今朝の上毛新聞は一面で、八ッ場ダム基本計画の5度目の変更(事業費の再増額)について、国と共に事業費を負担する関係6都県が同意する意向であることを伝えています。
 八ッ場ダムの事業費を現計画の4,600億円から5,320億円に増額する計画変更案は、8月12日に記者発表されましたが、国交省関東地方整備局は関係6都県にすでに4月28日に増額の意向を伝え、増額の主な要因について説明していたことが明らかになっています。その後、関係都県は合同で調査をし、増額の内容を詳細に確認したとして8月に報告書をまとめていますが、報告書を見ると、当初から同意の意向であったことが伺えます。

 関係都県が八ッ場ダムの計画変更に同意するには、各都県の議会の議決を得る必要がありますが、いずれの議会も八ッ場ダムを推進してきた自民党が圧倒的に優勢であり、同意にブレーキをかける状況にはありません。
 今回の計画変更には、八ッ場ダム本体工事の問題、ダム湖予定地の地すべりの問題、更なる工期延長と事業費増額の可能性など、八ッ場ダム事業の今後を決定づける重要な問題が含まれています。各都県の議会で、どこまで問題の真相が明らかにされるでしょうか。

◆2016年9月22日 上毛新聞
ー八ッ場ダム事業費増額 関係6都県が同意ー

 八ッ場ダム(長野原町)の総事業費を増額する基本計画の変更が国土交通省から示されたことを受け、事業費を一部負担する本県など関係6都県のうち、変更への賛否を明らかにしていなかった埼玉、東京、栃木の3都県が同意する方針を固めたことが21日、分かった。6都県はいずれもコスト縮減や工期順守などを求める意見を付け、変更に同意する議案を9月中に開会する各議会に諮ることになった。
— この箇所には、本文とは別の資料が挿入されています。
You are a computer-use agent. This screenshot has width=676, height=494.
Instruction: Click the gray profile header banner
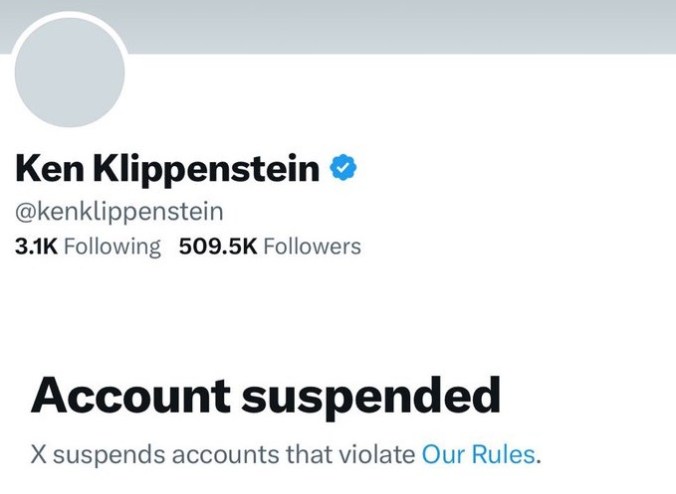[400, 25]
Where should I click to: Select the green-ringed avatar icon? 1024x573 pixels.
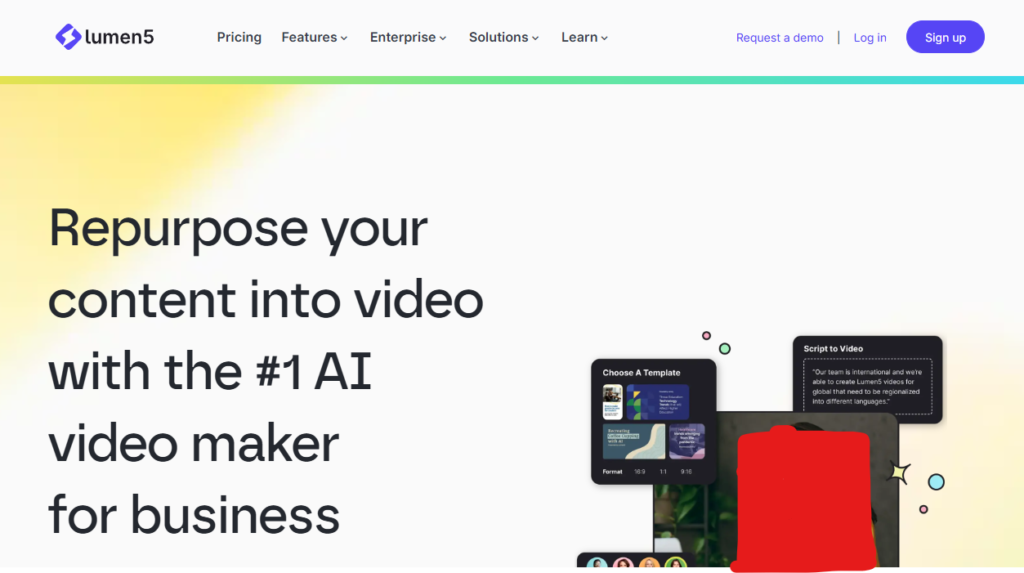tap(675, 564)
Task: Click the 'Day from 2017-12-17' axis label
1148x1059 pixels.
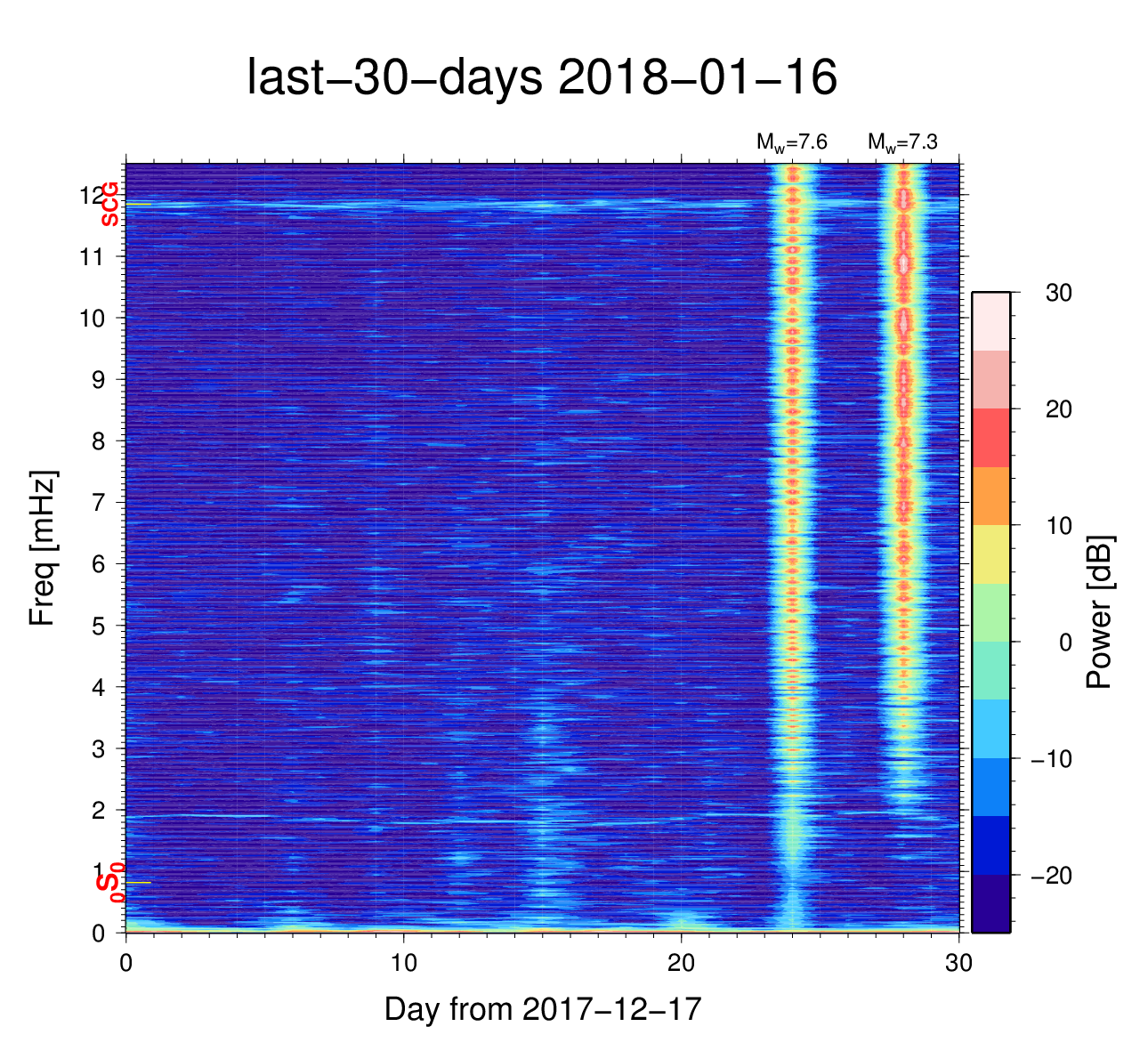Action: click(543, 1009)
 上毛新聞の取材に対し、都県側が明らかにした。八ッ場ダムを巡っては国交省が8月、総事業費を約720億円増額して約5320億円とする計画変更を千葉、茨城を含む6都県などに提示し意見照会。都県側は共同で増額分の根拠などを検証してきた。

 群馬は変更に同意することを決め、20日に開会した県議会第3回定例会に関連議案を提出している。都県側は10月中旬までに議会の議決を得て、国に回答する見通しだ。
 一方、議決は不要だが、6都県以外にも関係利水者として事業費を負担する藤岡市は「関係都県と足並みをそろえたい」としている。同様の北千葉広域水道企業団(千葉県)、印旛郡市広域市町村圏事業組合(同)は取材に、同意の方針を打ち出している。
 増額に伴う事業費負担は群馬県が約33億8千万円増の約249億4千万円、藤岡市は約3億6千万円増の約26億6千万円となる見込み。
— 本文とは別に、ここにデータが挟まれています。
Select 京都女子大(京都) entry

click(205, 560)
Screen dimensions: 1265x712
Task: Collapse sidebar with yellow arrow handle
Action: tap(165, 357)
 八ッ場ダムは当初、総事業費2110億円で、2000年度に完成予定だった。計画変更は5回目。完成予定は19年度に据え置かれている。

◆2016年9月21日 毎日新聞群馬版
 http://mainichi.jp/articles/20160921/ddl/k10/010/539000c
ー八ッ場ダム 国変更案不同意、県議会に求める 反対市民 /群馬ー

 八ッ場ダム(長野原町)の建設中止を求める市民団体「八ッ場あしたの会」は、20日開会した第3回定例県議会に対し、国土交通省が提示した基本計画変更案への条件付きの不同意などを求める請願を提出した。
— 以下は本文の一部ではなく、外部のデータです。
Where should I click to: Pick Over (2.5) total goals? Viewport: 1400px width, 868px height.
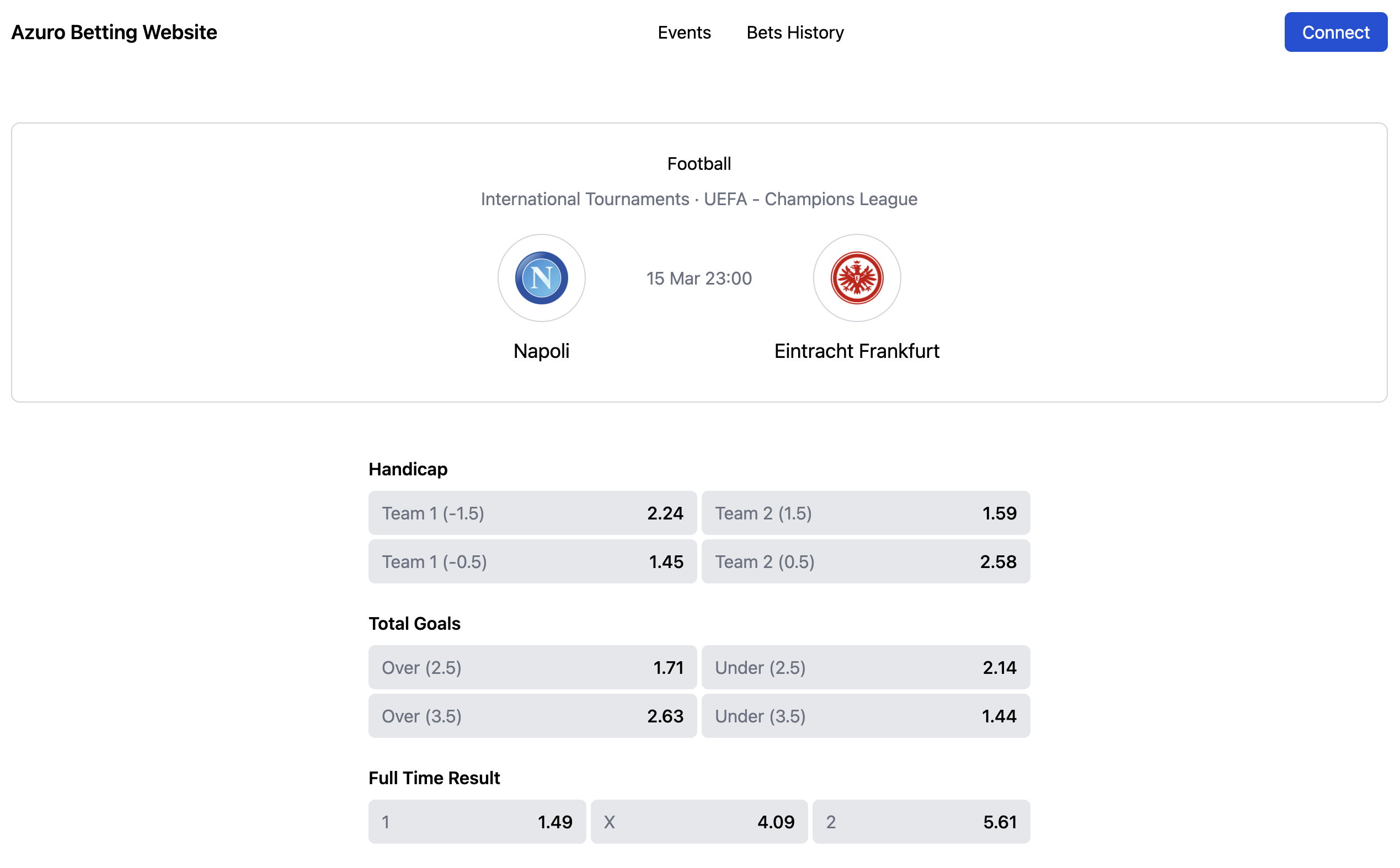(x=532, y=667)
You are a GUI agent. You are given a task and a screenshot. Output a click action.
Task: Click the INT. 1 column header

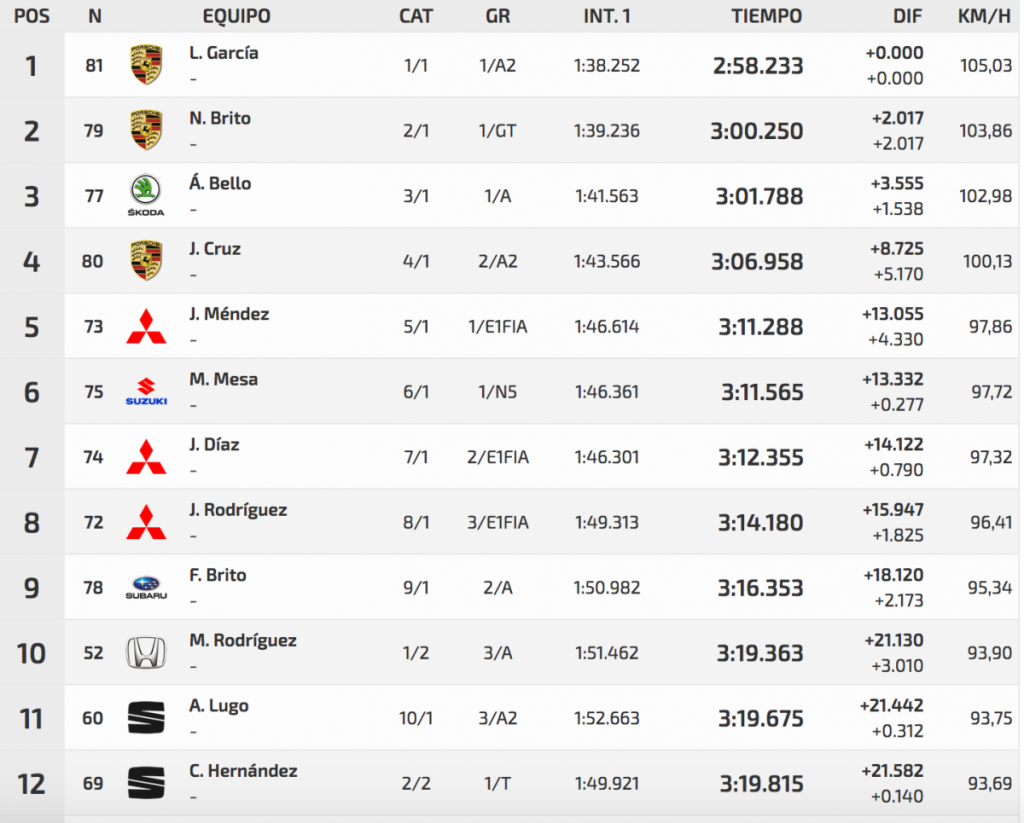(x=607, y=16)
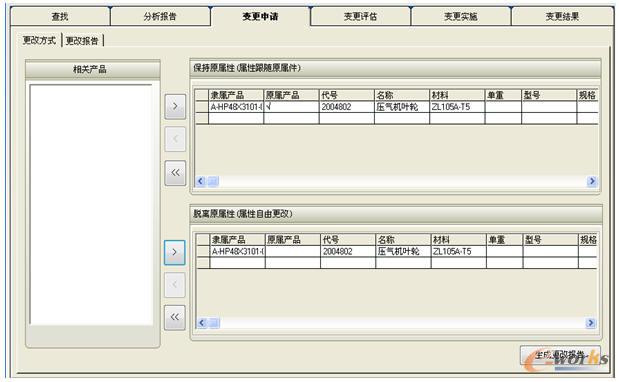Switch to the 变更结果 tab
This screenshot has height=382, width=619.
pyautogui.click(x=562, y=17)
同団体は「増額を含む変更案の受け入れについて、県の態度は最初から結論ありきの印象を受ける」として、県議会での詳細な審議を求めている。

 国交省による同ダム事業計画の変更は5回目。実現すれば、事業費は当初計画(約2110億円)の2・5倍の約5320億円に膨れあがる。

同団体によると、県は第4回の計画変更時に追加増額に反対の意向を明らかにしており、「増額を含む変更案への同意案は、これまでの県の態度との整合性が取れない」と指摘している。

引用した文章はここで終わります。